GIVEN TASK →
Reproduce the following material verbatim, keeping every line unchanged.

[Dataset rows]

================================

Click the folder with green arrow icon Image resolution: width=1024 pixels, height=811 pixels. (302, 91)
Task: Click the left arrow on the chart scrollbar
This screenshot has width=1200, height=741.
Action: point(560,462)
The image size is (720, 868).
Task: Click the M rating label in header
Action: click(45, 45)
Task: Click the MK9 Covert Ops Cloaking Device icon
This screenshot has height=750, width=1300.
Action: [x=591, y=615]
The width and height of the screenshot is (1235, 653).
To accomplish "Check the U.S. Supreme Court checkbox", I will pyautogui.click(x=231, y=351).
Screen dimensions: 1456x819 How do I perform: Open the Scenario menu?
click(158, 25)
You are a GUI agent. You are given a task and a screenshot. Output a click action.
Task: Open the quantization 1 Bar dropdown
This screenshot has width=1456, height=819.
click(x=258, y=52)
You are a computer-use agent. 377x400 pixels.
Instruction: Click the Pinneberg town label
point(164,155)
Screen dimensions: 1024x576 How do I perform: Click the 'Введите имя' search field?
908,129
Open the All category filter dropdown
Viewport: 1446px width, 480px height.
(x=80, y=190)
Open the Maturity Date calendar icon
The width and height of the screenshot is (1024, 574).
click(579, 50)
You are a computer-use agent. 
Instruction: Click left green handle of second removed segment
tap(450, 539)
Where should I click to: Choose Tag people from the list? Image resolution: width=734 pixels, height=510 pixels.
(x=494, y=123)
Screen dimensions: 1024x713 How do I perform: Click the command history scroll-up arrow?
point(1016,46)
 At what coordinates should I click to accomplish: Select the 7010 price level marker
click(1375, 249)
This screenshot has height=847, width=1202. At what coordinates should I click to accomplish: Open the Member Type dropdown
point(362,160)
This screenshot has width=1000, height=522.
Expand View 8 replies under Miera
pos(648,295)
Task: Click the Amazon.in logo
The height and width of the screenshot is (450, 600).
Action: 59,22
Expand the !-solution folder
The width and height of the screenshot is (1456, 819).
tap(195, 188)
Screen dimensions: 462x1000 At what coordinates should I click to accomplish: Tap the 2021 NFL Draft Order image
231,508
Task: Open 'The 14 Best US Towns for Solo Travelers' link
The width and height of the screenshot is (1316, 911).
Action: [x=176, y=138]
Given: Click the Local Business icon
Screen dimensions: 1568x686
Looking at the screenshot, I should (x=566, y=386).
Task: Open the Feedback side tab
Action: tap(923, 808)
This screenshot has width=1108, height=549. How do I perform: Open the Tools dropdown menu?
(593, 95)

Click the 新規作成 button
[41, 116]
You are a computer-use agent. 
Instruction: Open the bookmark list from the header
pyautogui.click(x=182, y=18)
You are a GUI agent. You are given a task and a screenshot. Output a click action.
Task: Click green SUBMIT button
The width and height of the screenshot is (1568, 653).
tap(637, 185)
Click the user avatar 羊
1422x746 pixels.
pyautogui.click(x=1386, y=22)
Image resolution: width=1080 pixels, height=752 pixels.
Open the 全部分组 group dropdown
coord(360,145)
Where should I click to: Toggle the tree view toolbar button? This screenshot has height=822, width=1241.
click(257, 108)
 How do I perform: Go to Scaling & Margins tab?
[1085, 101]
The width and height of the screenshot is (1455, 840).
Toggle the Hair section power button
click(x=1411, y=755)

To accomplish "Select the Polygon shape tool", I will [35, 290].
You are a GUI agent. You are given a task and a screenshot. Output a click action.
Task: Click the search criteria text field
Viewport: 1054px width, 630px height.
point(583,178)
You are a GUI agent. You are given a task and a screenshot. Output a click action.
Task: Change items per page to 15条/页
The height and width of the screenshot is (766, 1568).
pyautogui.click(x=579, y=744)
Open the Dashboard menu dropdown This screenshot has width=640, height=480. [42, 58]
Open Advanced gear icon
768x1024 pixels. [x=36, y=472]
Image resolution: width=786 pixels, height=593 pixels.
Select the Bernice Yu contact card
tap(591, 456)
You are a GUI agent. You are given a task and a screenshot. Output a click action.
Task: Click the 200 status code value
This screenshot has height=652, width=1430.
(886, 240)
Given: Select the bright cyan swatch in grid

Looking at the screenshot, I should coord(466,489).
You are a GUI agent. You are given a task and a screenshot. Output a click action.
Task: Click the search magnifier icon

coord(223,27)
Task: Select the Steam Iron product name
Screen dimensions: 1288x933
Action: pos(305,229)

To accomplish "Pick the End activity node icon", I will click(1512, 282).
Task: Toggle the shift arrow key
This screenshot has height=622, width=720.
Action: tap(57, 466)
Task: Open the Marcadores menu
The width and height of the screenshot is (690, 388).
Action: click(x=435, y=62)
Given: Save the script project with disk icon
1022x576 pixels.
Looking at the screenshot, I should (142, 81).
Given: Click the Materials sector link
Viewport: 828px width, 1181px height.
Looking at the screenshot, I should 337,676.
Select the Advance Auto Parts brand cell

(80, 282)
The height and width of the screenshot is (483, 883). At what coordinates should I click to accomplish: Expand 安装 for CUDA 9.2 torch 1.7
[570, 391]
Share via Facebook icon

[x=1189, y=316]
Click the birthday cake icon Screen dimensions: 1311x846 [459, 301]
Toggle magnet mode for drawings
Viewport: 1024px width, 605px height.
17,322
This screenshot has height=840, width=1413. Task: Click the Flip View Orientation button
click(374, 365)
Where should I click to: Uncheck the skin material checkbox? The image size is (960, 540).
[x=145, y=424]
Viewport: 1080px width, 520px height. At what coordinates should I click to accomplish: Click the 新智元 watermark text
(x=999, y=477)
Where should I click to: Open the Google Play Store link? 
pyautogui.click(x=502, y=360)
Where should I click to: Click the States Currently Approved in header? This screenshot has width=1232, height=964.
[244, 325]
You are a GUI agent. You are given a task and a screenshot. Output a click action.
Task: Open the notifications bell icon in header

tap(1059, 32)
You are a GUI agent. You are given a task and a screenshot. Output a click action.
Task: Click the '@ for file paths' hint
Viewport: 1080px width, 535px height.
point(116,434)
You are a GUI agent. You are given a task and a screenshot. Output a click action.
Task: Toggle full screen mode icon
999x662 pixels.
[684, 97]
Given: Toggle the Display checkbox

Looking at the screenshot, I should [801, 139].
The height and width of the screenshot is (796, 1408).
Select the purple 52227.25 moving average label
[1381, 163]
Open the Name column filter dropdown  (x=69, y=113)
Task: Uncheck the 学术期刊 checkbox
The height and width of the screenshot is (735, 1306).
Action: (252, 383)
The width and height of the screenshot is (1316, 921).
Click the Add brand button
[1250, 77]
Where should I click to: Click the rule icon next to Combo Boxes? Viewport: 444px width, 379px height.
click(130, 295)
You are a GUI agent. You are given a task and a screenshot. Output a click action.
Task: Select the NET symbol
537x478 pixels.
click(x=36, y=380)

================================

IN RESPONSE →
Click the folder with green arrow icon Image resolution: width=1024 pixels, height=811 pixels. (302, 91)
Task: Click the left arrow on the chart scrollbar
This screenshot has width=1200, height=741.
Action: point(560,462)
The image size is (720, 868).
Task: Click the M rating label in header
Action: click(45, 45)
Task: Click the MK9 Covert Ops Cloaking Device icon
This screenshot has height=750, width=1300.
Action: [x=591, y=615]
The width and height of the screenshot is (1235, 653).
To accomplish "Check the U.S. Supreme Court checkbox", I will pyautogui.click(x=231, y=351).
Screen dimensions: 1456x819 How do I perform: Open the Scenario menu?
click(158, 25)
You are a GUI agent. You are given a task and a screenshot. Output a click action.
Task: Open the quantization 1 Bar dropdown
This screenshot has width=1456, height=819.
click(x=258, y=52)
You are a computer-use agent. 377x400 pixels.
Instruction: Click the Pinneberg town label
point(164,155)
Screen dimensions: 1024x576 How do I perform: Click the 'Введите имя' search field?
908,129
Open the All category filter dropdown
Viewport: 1446px width, 480px height.
(x=80, y=190)
Open the Maturity Date calendar icon
The width and height of the screenshot is (1024, 574).
click(579, 50)
You are a computer-use agent. 
Instruction: Click left green handle of second removed segment
tap(450, 539)
Where should I click to: Choose Tag people from the list? Image resolution: width=734 pixels, height=510 pixels.
(x=494, y=123)
Screen dimensions: 1024x713 How do I perform: Click the command history scroll-up arrow?
point(1016,46)
 At what coordinates should I click to accomplish: Select the 7010 price level marker
click(1375, 249)
This screenshot has height=847, width=1202. At what coordinates should I click to accomplish: Open the Member Type dropdown
point(362,160)
This screenshot has width=1000, height=522.
Expand View 8 replies under Miera
pos(648,295)
Task: Click the Amazon.in logo
The height and width of the screenshot is (450, 600).
Action: 59,22
Expand the !-solution folder
The width and height of the screenshot is (1456, 819).
tap(195, 188)
Screen dimensions: 462x1000 At what coordinates should I click to accomplish: Tap the 2021 NFL Draft Order image
231,508
Task: Open 'The 14 Best US Towns for Solo Travelers' link
The width and height of the screenshot is (1316, 911).
Action: [x=176, y=138]
Given: Click the Local Business icon
Screen dimensions: 1568x686
Looking at the screenshot, I should (x=566, y=386).
Task: Open the Feedback side tab
Action: tap(923, 808)
This screenshot has width=1108, height=549. How do I perform: Open the Tools dropdown menu?
(593, 95)

Click the 新規作成 button
[41, 116]
You are a computer-use agent. 
Instruction: Open the bookmark list from the header
pyautogui.click(x=182, y=18)
You are a GUI agent. You are given a task and a screenshot. Output a click action.
Task: Click green SUBMIT button
The width and height of the screenshot is (1568, 653).
tap(637, 185)
Click the user avatar 羊
1422x746 pixels.
pyautogui.click(x=1386, y=22)
Image resolution: width=1080 pixels, height=752 pixels.
Open the 全部分组 group dropdown
coord(360,145)
Where should I click to: Toggle the tree view toolbar button? This screenshot has height=822, width=1241.
click(257, 108)
 How do I perform: Go to Scaling & Margins tab?
[1085, 101]
The width and height of the screenshot is (1455, 840).
Toggle the Hair section power button
click(x=1411, y=755)

To accomplish "Select the Polygon shape tool", I will [35, 290].
You are a GUI agent. You are given a task and a screenshot. Output a click action.
Task: Click the search criteria text field
Viewport: 1054px width, 630px height.
point(583,178)
You are a GUI agent. You are given a task and a screenshot. Output a click action.
Task: Change items per page to 15条/页
The height and width of the screenshot is (766, 1568).
pyautogui.click(x=579, y=744)
Open the Dashboard menu dropdown This screenshot has width=640, height=480. [42, 58]
Open Advanced gear icon
768x1024 pixels. [x=36, y=472]
Image resolution: width=786 pixels, height=593 pixels.
Select the Bernice Yu contact card
tap(591, 456)
You are a GUI agent. You are given a task and a screenshot. Output a click action.
Task: Click the 200 status code value
This screenshot has height=652, width=1430.
(886, 240)
Given: Select the bright cyan swatch in grid

Looking at the screenshot, I should coord(466,489).
You are a GUI agent. You are given a task and a screenshot. Output a click action.
Task: Click the search magnifier icon

coord(223,27)
Task: Select the Steam Iron product name
Screen dimensions: 1288x933
Action: pos(305,229)

To accomplish "Pick the End activity node icon", I will click(1512, 282).
Task: Toggle the shift arrow key
This screenshot has height=622, width=720.
Action: tap(57, 466)
Task: Open the Marcadores menu
The width and height of the screenshot is (690, 388).
Action: click(x=435, y=62)
Given: Save the script project with disk icon
1022x576 pixels.
Looking at the screenshot, I should (142, 81).
Given: Click the Materials sector link
Viewport: 828px width, 1181px height.
Looking at the screenshot, I should 337,676.
Select the Advance Auto Parts brand cell

(80, 282)
The height and width of the screenshot is (483, 883). At what coordinates should I click to accomplish: Expand 安装 for CUDA 9.2 torch 1.7
[570, 391]
Share via Facebook icon

[x=1189, y=316]
Click the birthday cake icon Screen dimensions: 1311x846 [459, 301]
Toggle magnet mode for drawings
Viewport: 1024px width, 605px height.
17,322
This screenshot has height=840, width=1413. Task: Click the Flip View Orientation button
click(374, 365)
Where should I click to: Uncheck the skin material checkbox? The image size is (960, 540).
[x=145, y=424]
Viewport: 1080px width, 520px height. At what coordinates should I click to accomplish: Click the 新智元 watermark text
(x=999, y=477)
Where should I click to: Open the Google Play Store link? 
pyautogui.click(x=502, y=360)
Where should I click to: Click the States Currently Approved in header? This screenshot has width=1232, height=964.
[244, 325]
You are a GUI agent. You are given a task and a screenshot. Output a click action.
Task: Open the notifications bell icon in header

tap(1059, 32)
You are a GUI agent. You are given a task and a screenshot. Output a click action.
Task: Click the '@ for file paths' hint
Viewport: 1080px width, 535px height.
point(116,434)
You are a GUI agent. You are given a task and a screenshot. Output a click action.
Task: Toggle full screen mode icon
999x662 pixels.
[684, 97]
Given: Toggle the Display checkbox

Looking at the screenshot, I should [801, 139].
The height and width of the screenshot is (796, 1408).
Select the purple 52227.25 moving average label
[1381, 163]
Open the Name column filter dropdown  (x=69, y=113)
Task: Uncheck the 学术期刊 checkbox
The height and width of the screenshot is (735, 1306).
Action: (252, 383)
The width and height of the screenshot is (1316, 921).
Click the Add brand button
[1250, 77]
Where should I click to: Click the rule icon next to Combo Boxes? Viewport: 444px width, 379px height.
click(130, 295)
You are a GUI agent. You are given a task and a screenshot. Output a click action.
Task: Select the NET symbol
537x478 pixels.
click(x=36, y=380)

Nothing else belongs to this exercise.